## Reading text
---*---

Reading and Writing: An Interdisciplinary Journal 10: 267–292, 1998.
Children’s stroke sequence errors in writing Chinese characters
NANCY LAW, W.W. KI, A.L.S. CHUNG, P.Y. KO & H.C. LAM
Department of Curriculum Studies, University of Hong Kong, Hong Kong, PR China
Abstract. Each Chinese character is a two dimensional logograph and if character writing is
seen as drawing a diagram, then there is no obvious ‘correct sequence’ in the writing process.
However, over the ages and to this day, Chinese children have been taught the proper stroke
sequence for forming the characters based on some calligraphic rules when they begin to
learn to write in Chinese. The rationale for the teaching of stroke sequence has traditionally
been argued on the basis of facilitating better calligraphy and as a memory aid for the exact
reproduction of the correct form of the character. This paper reports on a study that tries to
determine how far young children can master the correct stroke sequences in writing and the
common kinds of errors children made. It further explores the importance of and the possible
educational implications for the teaching of stroke sequences in the teaching of handwriting
based on the empirical results.
Key words: Children’s errors, Writing Chinese, Character decomposition, Stroke number,
Stroke sequence, Teaching implications
C.K. Leong & K. Tamaoka (eds.), Cognitive Processing of the Chinese
and the Japanese Languages, pp. [113–138]
© 1998 Kluwer Academic Publishers. Printed in the Netherlands.

---*---

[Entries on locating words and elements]
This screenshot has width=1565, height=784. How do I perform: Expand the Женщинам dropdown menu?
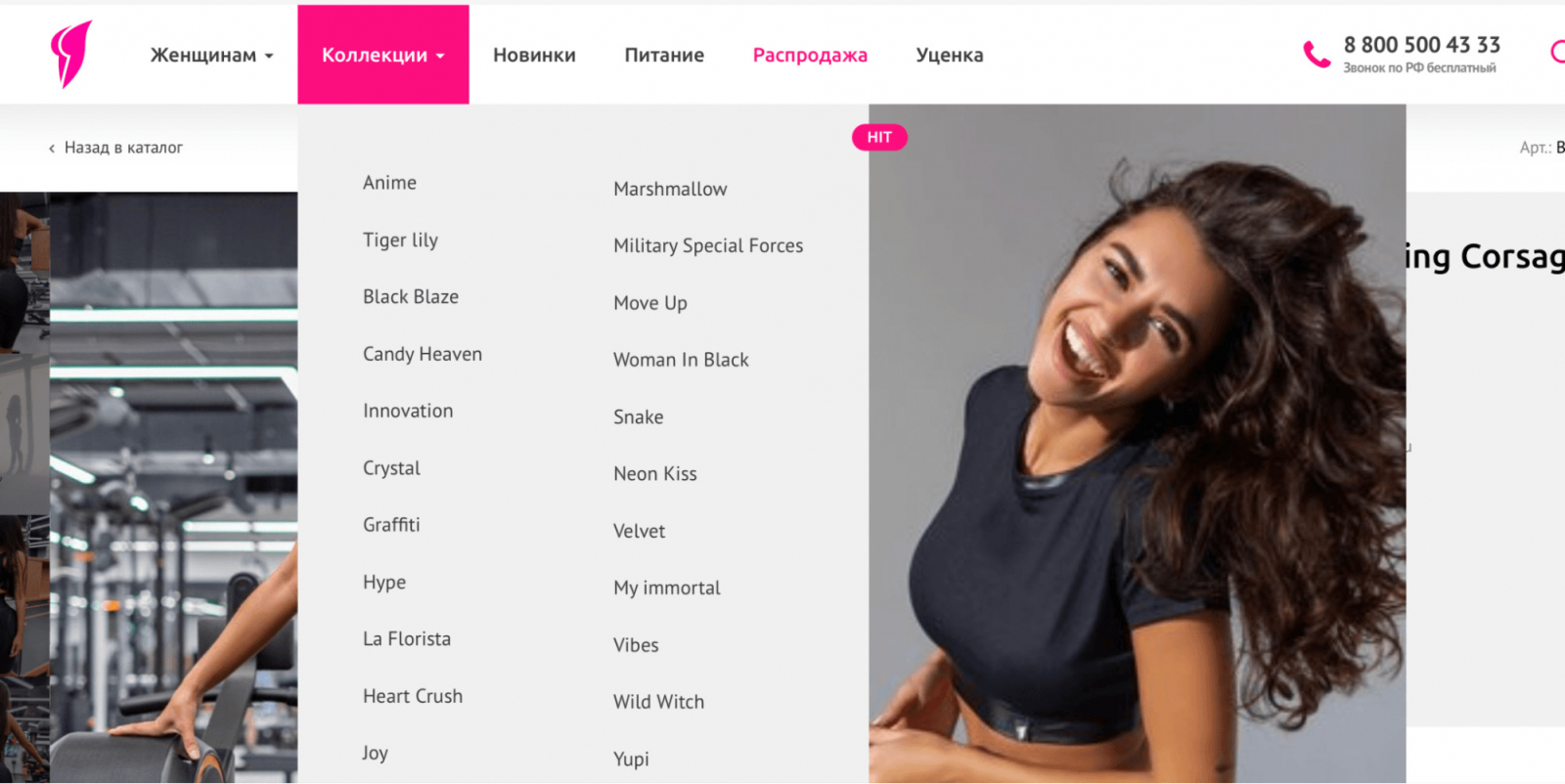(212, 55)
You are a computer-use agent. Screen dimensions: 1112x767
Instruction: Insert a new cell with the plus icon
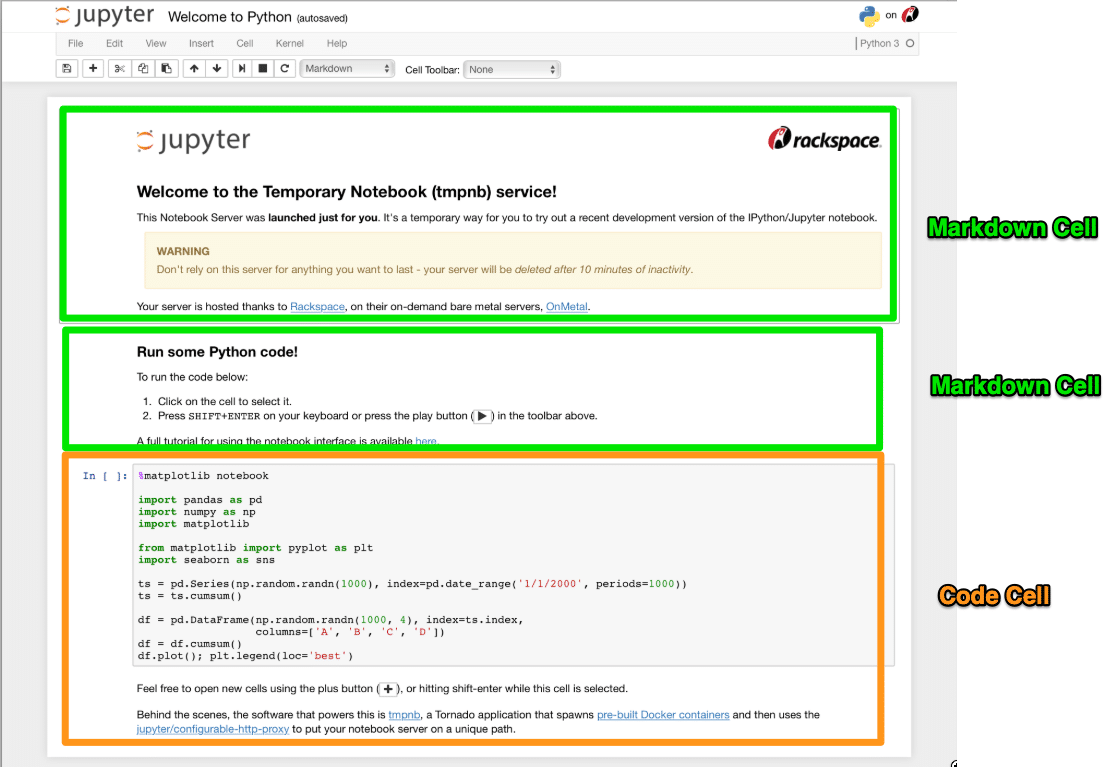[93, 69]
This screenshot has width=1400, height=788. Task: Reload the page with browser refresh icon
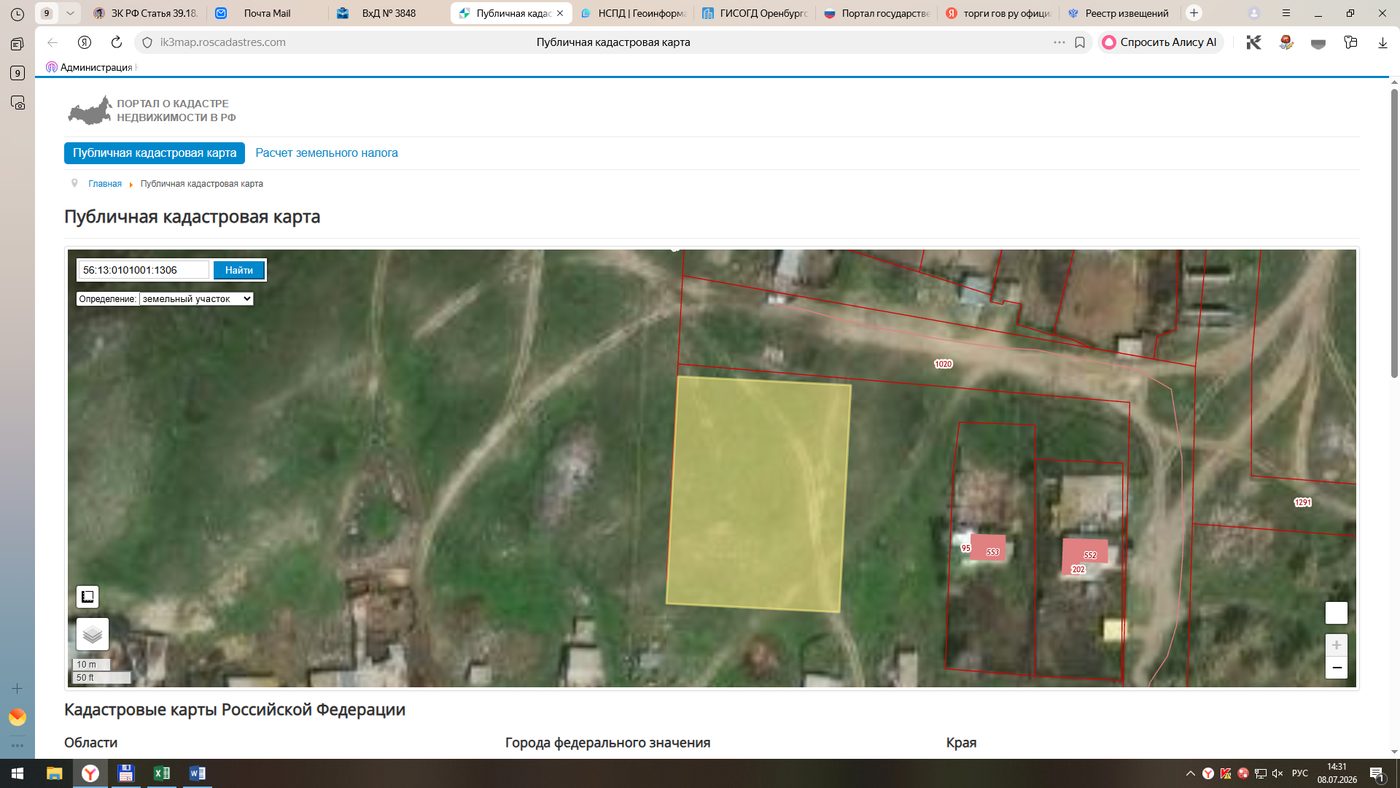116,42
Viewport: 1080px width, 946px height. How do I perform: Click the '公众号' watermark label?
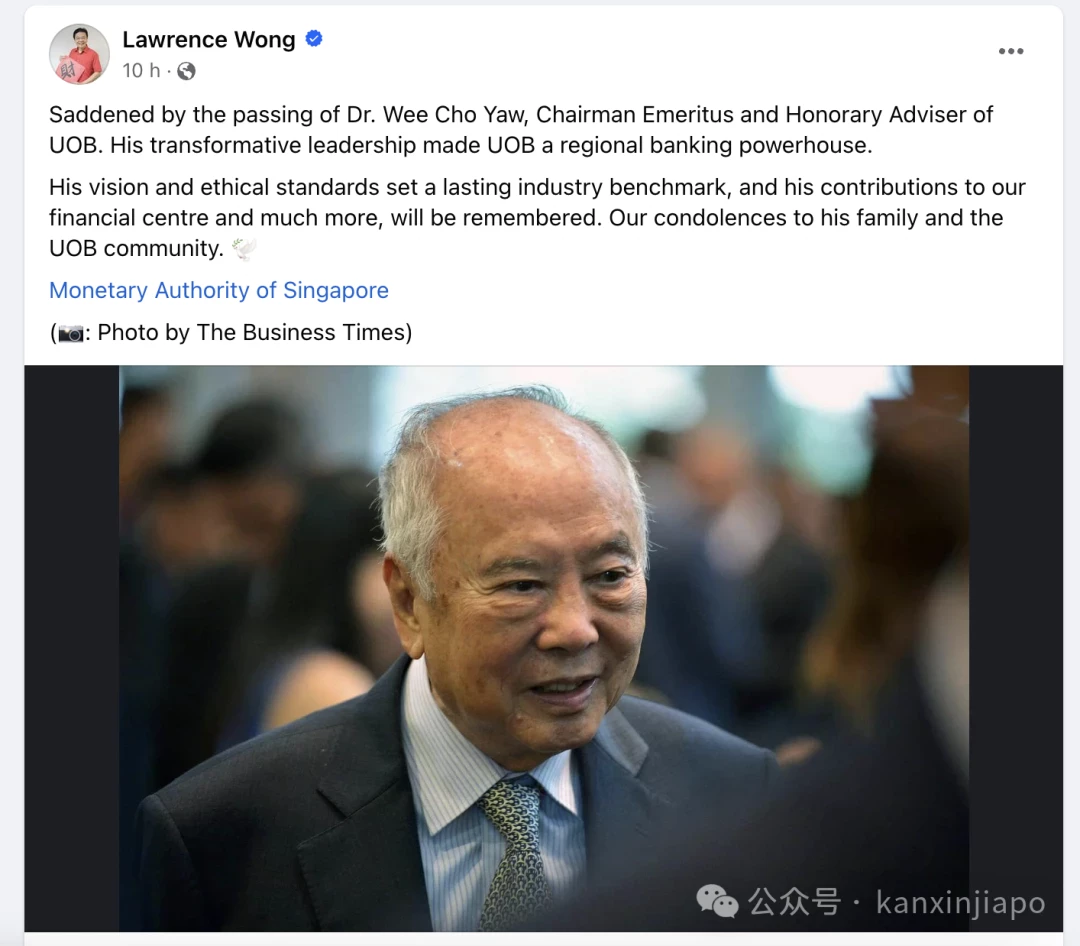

---*---

## Exercise set
**a)** Return every line of the records word for word, omitting the pictures.
**b)** Supply the next part of the paper on children's stroke sequence errors in writing Chinese characters, beginning after its final line.
The paper and the records have no connection to each other.

## Expected outputs
**a)**
This screenshot has width=1565, height=784. How do I perform: Expand the Женщинам dropdown menu?
(212, 55)
You are a computer-use agent. Screen dimensions: 1112x767
Instruction: Insert a new cell with the plus icon
[93, 69]
This screenshot has width=1400, height=788. Task: Reload the page with browser refresh icon
116,42
Viewport: 1080px width, 946px height. How do I perform: Click the '公众号' watermark label?

**b)**
A Chinese character is a two-dimensional logograph composed of a number
of strokes. One may thus suppose that the writing of Chinese characters can
be done very much like the drawing of a diagram where the sequence and
combination of strokes may not matter very much as long as the ﬁnal product
looks the same. Such a view might be strengthened by the observation that
while Chinese script was traditionally written downwards in columns from
right to left, they are now also written in rows going from left to right, in
the same way as English is written. However, this assumption is not true and
there are sets of rules specifying the production and sequencing of strokes in
the writing of Chinese characters. For hundreds of years, the learning of the
basic strokes and the correct sequence rules for the execution of strokes have
been regarded by Chinese people as an essential component in the learning
of Chinese character handwriting.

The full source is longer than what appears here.